I'm wondering what's the power draw for the Pi with this one since it "Loads index.html in a headless instance of Chromium, using Puppeteer". Isn't Puppeteer quite a power hungry process?

Would it run on Pi Zero with a battery attached and how long would it last with updates once a minute or once every 5 minutes?

I'm thinking about possible projects that would not have AC power all the time, maybe something solar powered for a dashboard outside.

4 comments

I built something that's similar to what you're describing, here's an article about it: https://www.hackster.io/lukehaas/e-ink-display-for-daily-new...

It combines a Pi Zero with a 2000mAh lipo, updates every 6 hours and lasts for around 90 days per charge.

Thanks I like the idea of a git pull on boot up.
I have used an low-power ESP8266 together with a native drawing library for this use case. As getting the drawing perfect is quite cumbersome i have mocked the graphics library in javascript using the canvas api [1].

The syntax is so similar that you can mostly copy and paste the drawing code between js and the arduino project with only a few adjustments. This has the huge advantage that you can use modern JS dev tools including livereload to get the drawing right while still ending up with native code.

[1] https://www.godberit.de/2019/11/08/Mock-for-ESP8266-graphics...
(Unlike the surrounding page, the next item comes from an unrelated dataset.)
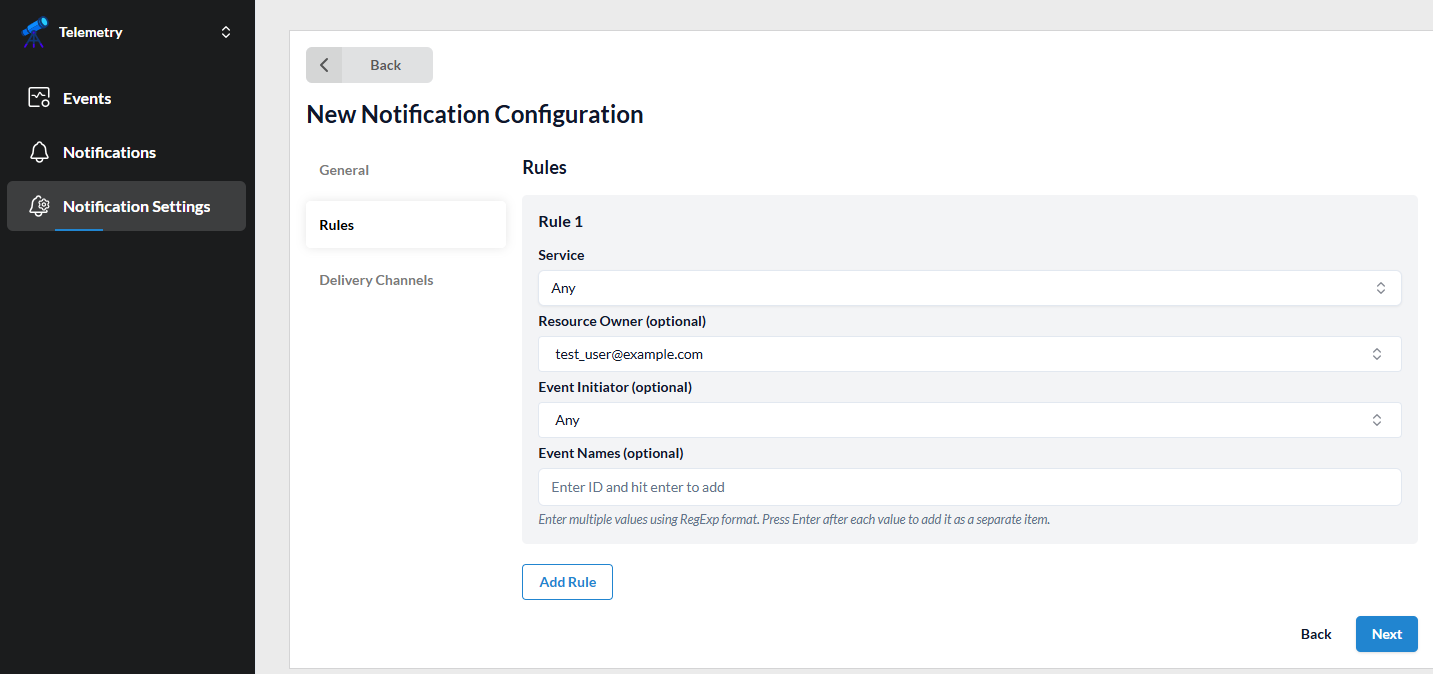The image size is (1433, 674).
Task: Click the up-down chevron beside Telemetry
Action: tap(226, 32)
It would be pretty easy to modify the chain of command to have the backend start and stop the Chromium process. I haven't taken any detailed measurements, yet, but I'm guessing simple web pages like the example weather dashboard aren't too CPU intensive to render.
Quick idea: even though Chromium (not Puppeteer) is quite power hungry, you only need to run it once every update period and then take a archive/dump of the output that gets fed to the screen, then use this cache copy while shutting down Chromium.